Ao ler o parágrafo acima, vemos que a definição de trauma – do ponto de vista do trauma originador do TEPT – não inclui, por exemplo, decepções amorosas ou nas relações de amizade, demissões de emprego, nem ruína financeira. É claro que não é verdade que estes exemplos citados (decepções amorosas, nas relações de amizade, etc) são insuficientes para gerar sofrimento. Podem e devem gerar, a depender da personalidade da pessoa e do contexto em que os fenômenos ocorrem, sofrimento em
maior ou em menor grau, mas sem configurar o que hoje chamamos de TEPT.
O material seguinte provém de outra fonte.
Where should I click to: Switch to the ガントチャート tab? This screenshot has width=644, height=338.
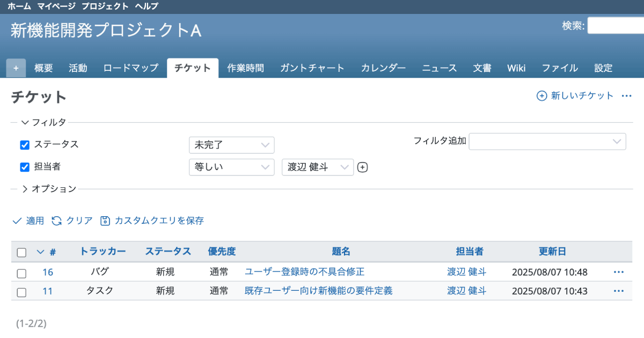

Para o TEPT surgir, é necessário que o indivíduo seja submetido a um tipo específico de trauma, como aqueles que foram citados dois parágrafos acima. E também é verdade que nem todo mundo que é submetido a um evento desse tipo evolui para TEPT.

Mas a verdade é que a minha paciente, Dona Maria da Silva, infelizmente, foi submetida a múltiplos eventos traumáticos: ainda na infância – quando há um risco maior de o sujeito evoluir para TEPT –, mas também na vida adulta. E ali, naquela sala de atendimento, eu tive a oportunidade de acolhê-la, reconhecer o seu sofrimento e compreender melhor o seu diagnóstico.

“Dona Maria, queria estar lá, na sua infância, para protegê-la e empurrar para bem longe aquele monstro que lhe agrediu”, falei, tentando ser o mais afável possível. E ela, já com uma idade próxima dos 40 anos, viu em mim, pela primeira vez em sua vida, alguém em quem ela podia confiar, podia contar tudo porque viu que eu estava disposto a entendê-la e acolhê-la. “Nunca, doutor, senti compreensão da parte de ninguém; as poucas pessoas para quem falei sempre disseram que é besteira. Pedia a Deus, antes de vir para o senhor, que ele lhe iluminasse o olhar sobre mim”. “Dona Maria, conte comigo. Hoje eu compreendi melhor a sua história. Vamos começar no dia de hoje uma nova jornada.”

A verdade é que, ao conhecer melhor a história de Dona Maria, também pude compreender melhor o seu diagnóstico. Esse é um ponto fundamental, não só na Psiquiatria, mas na Medicina como um todo. Existe uma máxima na Medicina que diz o seguinte: “diagnóstico errado, tratamento errado”. Embora não haja uma garantia absoluta de que, uma vez sendo feito o diagnóstico correto, tudo vai dar certo, quando o diagnóstico é feito de forma precisa, as chances de o paciente evoluir de forma mais favorável são muito maiores.